* Exercise 1 *
In the text on bacterial urinary tract infections in ferrets, condense the paragraph beginning "Ferrets of all ages can be affected" into a short bulleted list that keeps its main facts.
* Exercise 2 *
Continue the text on bacterial urinary tract infections in ferrets from its last sentence.

* Text passage *
[Start of Attachment]
Bacteria invade and colonize in the urinary bladder and/or the upper portion of the urethra when the local defense system, which helps protect against infection, is impaired. Symptoms related to this type of bacterial infection include inflammation of the affected tissue and urinary difficulties.

 

Ferrets of all ages can be affected, but vulnerability increases as the animal gets older. In such cases, stone formation, prostate disease, and tumors are frequently seen. Additionally, females are more susceptible to bacterial infections of the lower urinary tract than males.

 

Symptoms and Types

 

Some ferrets with bacterial infections of the lower urinary tract may not show any signs, but many more do. A few of the more common signs include:

 

  • Hair loss (alopecia)
  • Difficulty urinating
  • Blood in urine (hematuria)
  • Cloudy or smelly urine
  • Frequent urination, but only in small amounts
  • Urinary incontinence, especially during confinement or at places that are not customary (i.e., locations he has not peed before)
  • Urination when bladder is touched (occasional)

 

Causes

 

In addition to various types of bacteria, certain conditions that cause urine stagnation or incomplete emptying of the bladder may lead to lower urinary tract infections.
[End of Attachment]
* Record set *
[Start of Attachment]
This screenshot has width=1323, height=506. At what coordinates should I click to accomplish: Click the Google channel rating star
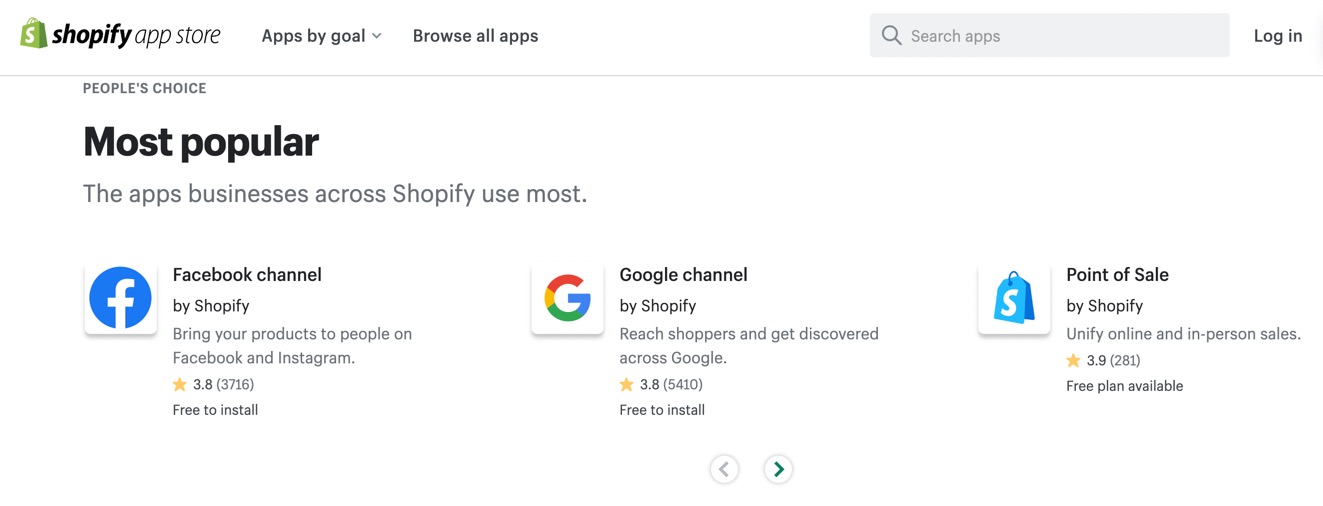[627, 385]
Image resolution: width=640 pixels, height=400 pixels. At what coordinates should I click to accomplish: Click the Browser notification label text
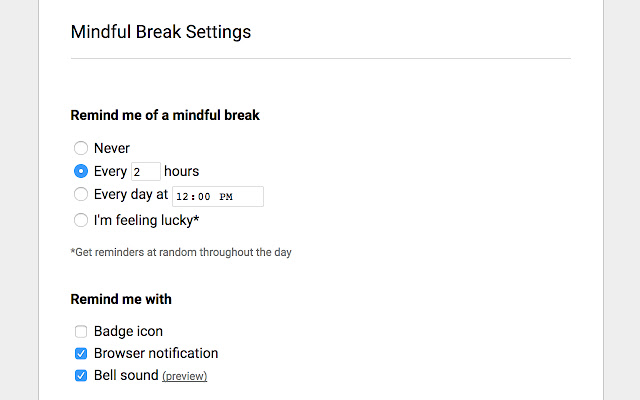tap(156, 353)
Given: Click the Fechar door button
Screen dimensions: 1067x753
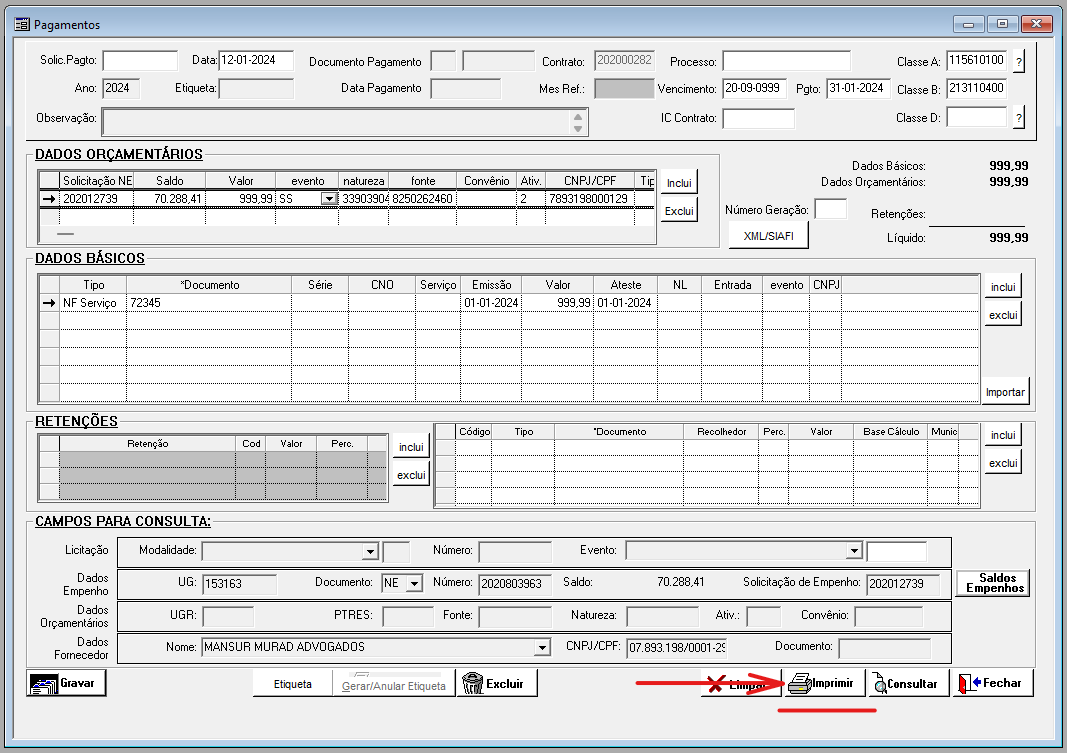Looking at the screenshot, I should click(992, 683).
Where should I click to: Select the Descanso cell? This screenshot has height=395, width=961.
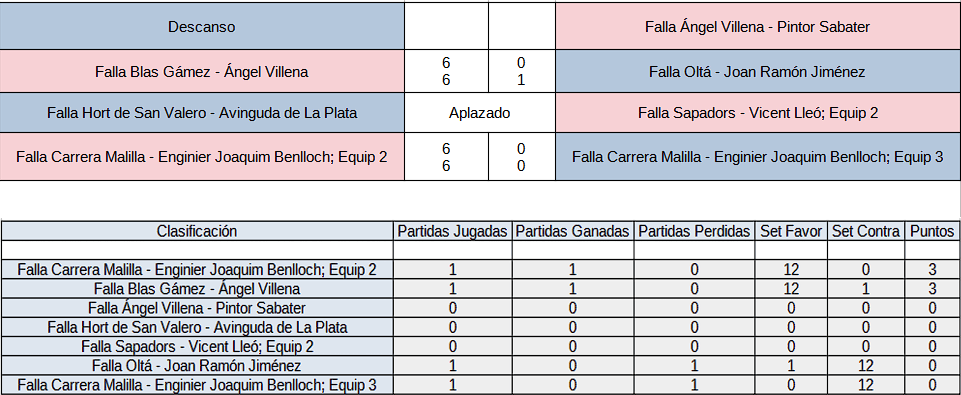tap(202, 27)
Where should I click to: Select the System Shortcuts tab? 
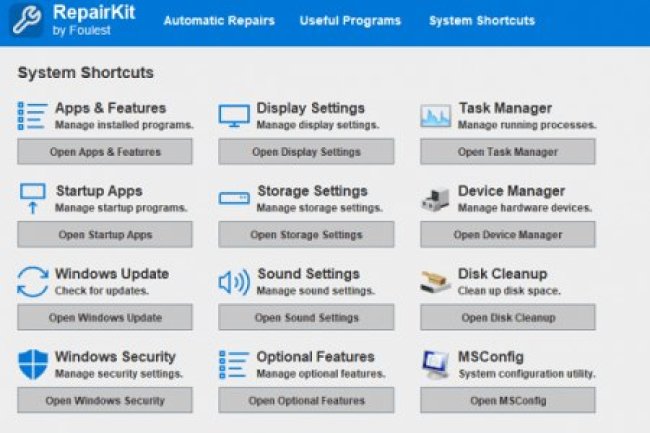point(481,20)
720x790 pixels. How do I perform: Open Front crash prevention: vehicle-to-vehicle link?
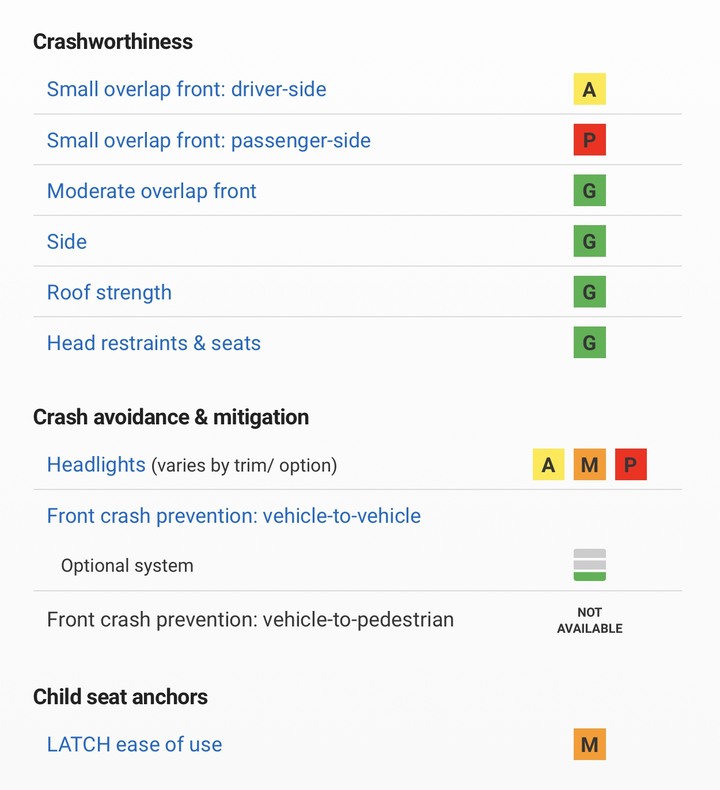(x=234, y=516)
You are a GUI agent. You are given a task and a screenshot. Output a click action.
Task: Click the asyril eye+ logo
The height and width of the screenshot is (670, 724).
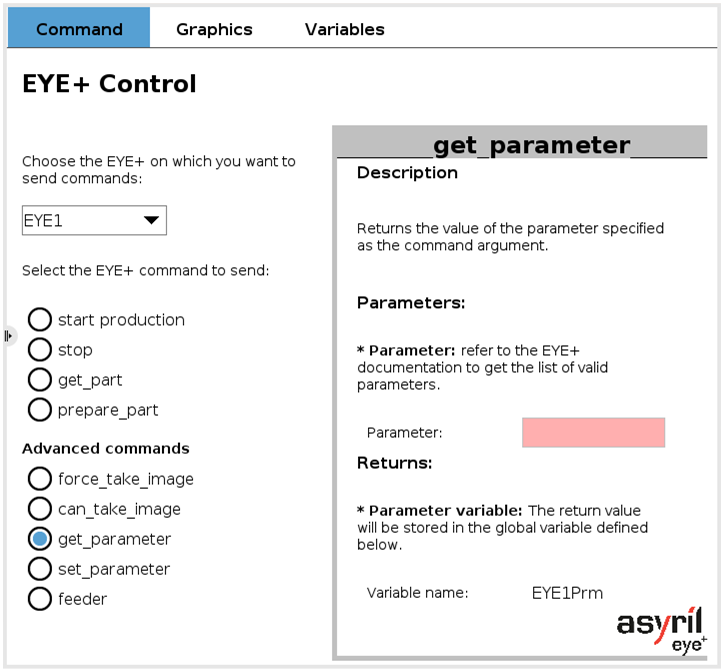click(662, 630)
[End of Attachment]
* Written response 1 *
- Ferrets of any age can get these infections, but the risk rises with age.
- Stone formation, prostate disease, and tumors are often seen in such cases.
- Females are more susceptible than males.

* Written response 2 *
Diagnosis

 

You will need to give a thorough history of your ferret’s health, including the onset and nature of the symptoms, to your veterinarian. He or she will then perform a complete physical examination as well a biochemistry profile, urinalysis, and complete blood count (CBC). Although the results of the CBC and biochemistry profile are often normal, urinalysis findings will provide valuable information for initial diagnosis.

 

For instance, pus, blood, or proteins are often seen in the urine. The urine sample, which is taken from the bladder with a syringe, is then cultured to grow the causative bacteria (allowing for sensitivity testing). Once the bacteria is identified, your veterinarian will recommend suitable antibiotics for treatment.

 

X-rays and ultrasonography of the lower urinary tract may also reveal the presence of stone or other abnormal lesion.